*** Opening Given passage ***
I remember winter mornings standing at a certain spot in the center of the compound, where the first rays of the day’s warm sunlight would come. So far, no material luxury I have encountered surpasses this, and I feel it again every time I feel the sun’s warmth.
Hard times are painful and no rational person would ever think to bring them on intentionally. Quite the contrary, ordinary human day-to-day life is mostly about trying to avoid the financial, health, romantic, and psychological disasters that seem to be lurking around every corner. So we do not valorize or seek out what is hard or unpleasant. Yet disasters are inevitable in a human lifetime, and it is highly impractical not to welcome them when they come.
Hard times remind us of what’s important—what’s basic, beautiful, and worthwhile about being alive. The worst of times bring out the best in us. Abundance and an excess of success and good fortune inevitably bring complications and elaborations that fill our lives with more discrimination and choice. We like this, and seek it, but the truth is that it reduces joy. We are less appreciative of what we have. Our critical capacities grow very acute, and we are always somewhat skeptical of whatever excellence we are currently enjoying, ready to reject it in a moment, as soon as something we recognize as superior comes along, whether it’s a new phone or a new spouse. When there’s less, there’s more appreciation, more openness to wonder and joy, more capacity to soften critical judgment and simply celebrate what happens to be there, even if it is not the best, even if it is not so good. It is and there’s a virtue merely in that. The sun in the morning and the moon at night.
I remember my friend Gil, like Alan also gone now, who went to India to relieve the misery of poverty-stricken villagers by offering them expert eye care. He was shocked to gradually realize that these destitute, ill-schooled villagers were happier and wiser than he and his prosperous, well-educated friends in San Francisco. This is when Gil began his spiritual practice.
*** Closing Given passage ***
*What needs to be done*
In the passage on hard times, what did Gil go to India to do? The items after this point are not needed.
*** Opening Exercise data ***
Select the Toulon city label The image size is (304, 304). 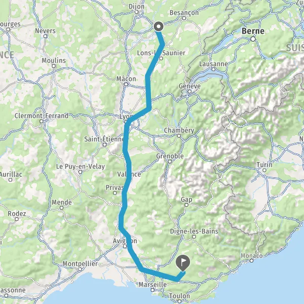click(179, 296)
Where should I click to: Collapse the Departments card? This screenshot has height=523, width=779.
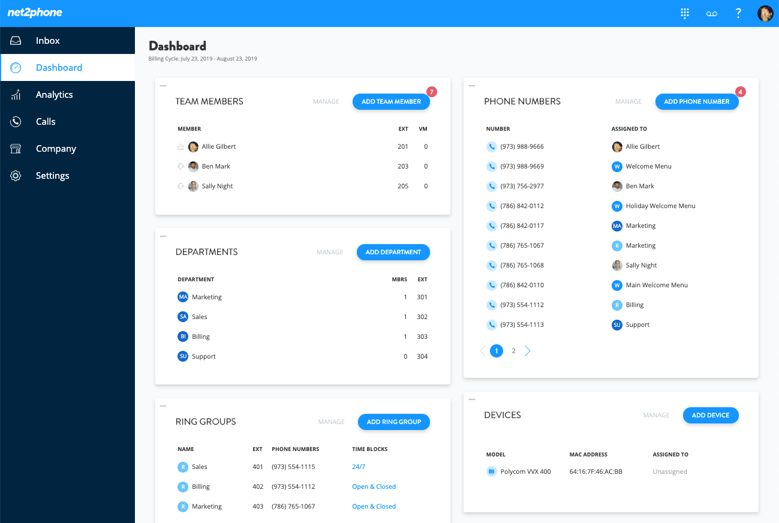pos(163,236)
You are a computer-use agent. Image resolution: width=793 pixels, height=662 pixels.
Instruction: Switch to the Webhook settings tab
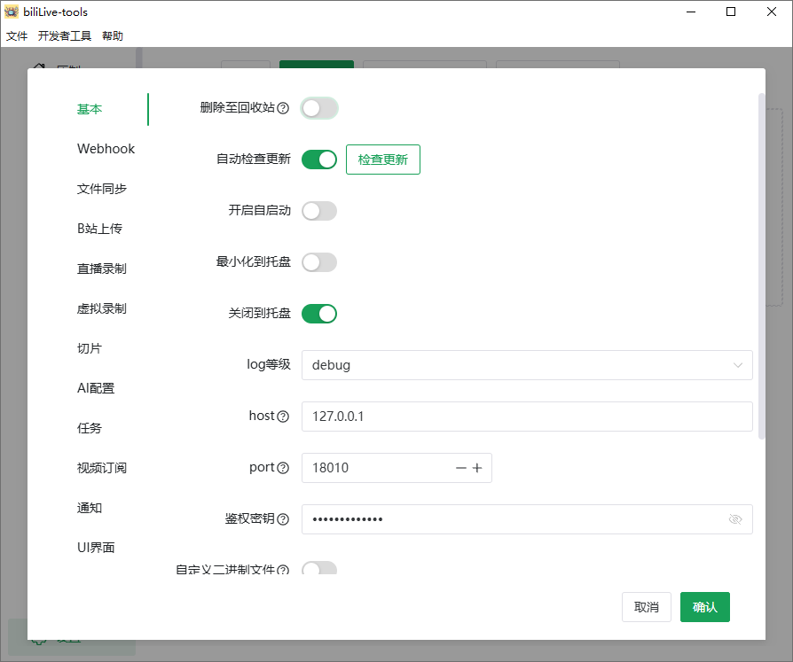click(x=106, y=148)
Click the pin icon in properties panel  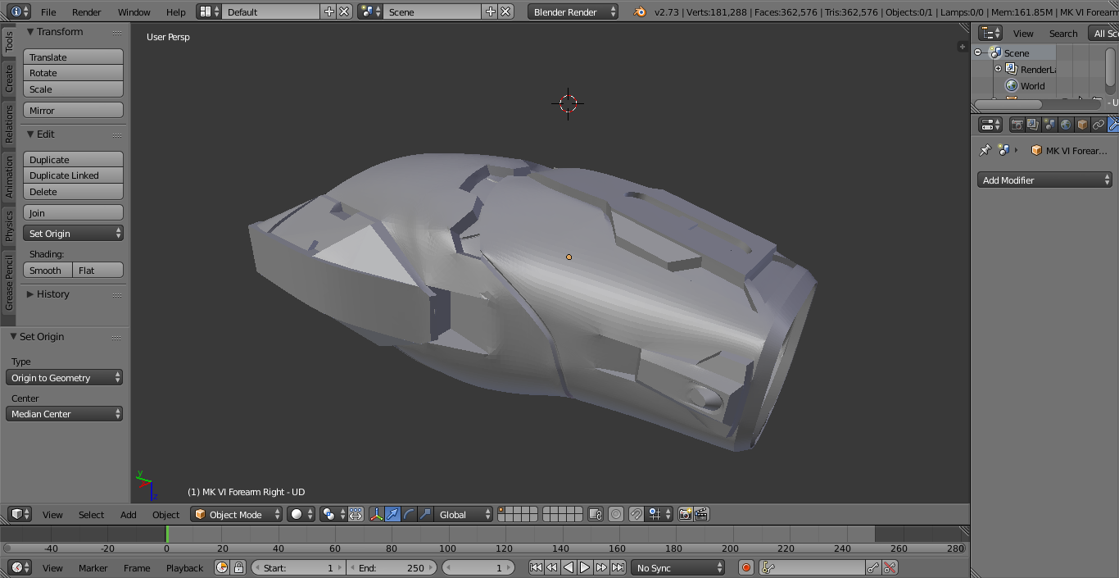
*** Closing Exercise data ***
*Exercise result*
He went to relieve the misery of poverty-stricken villagers by offering them expert eye care.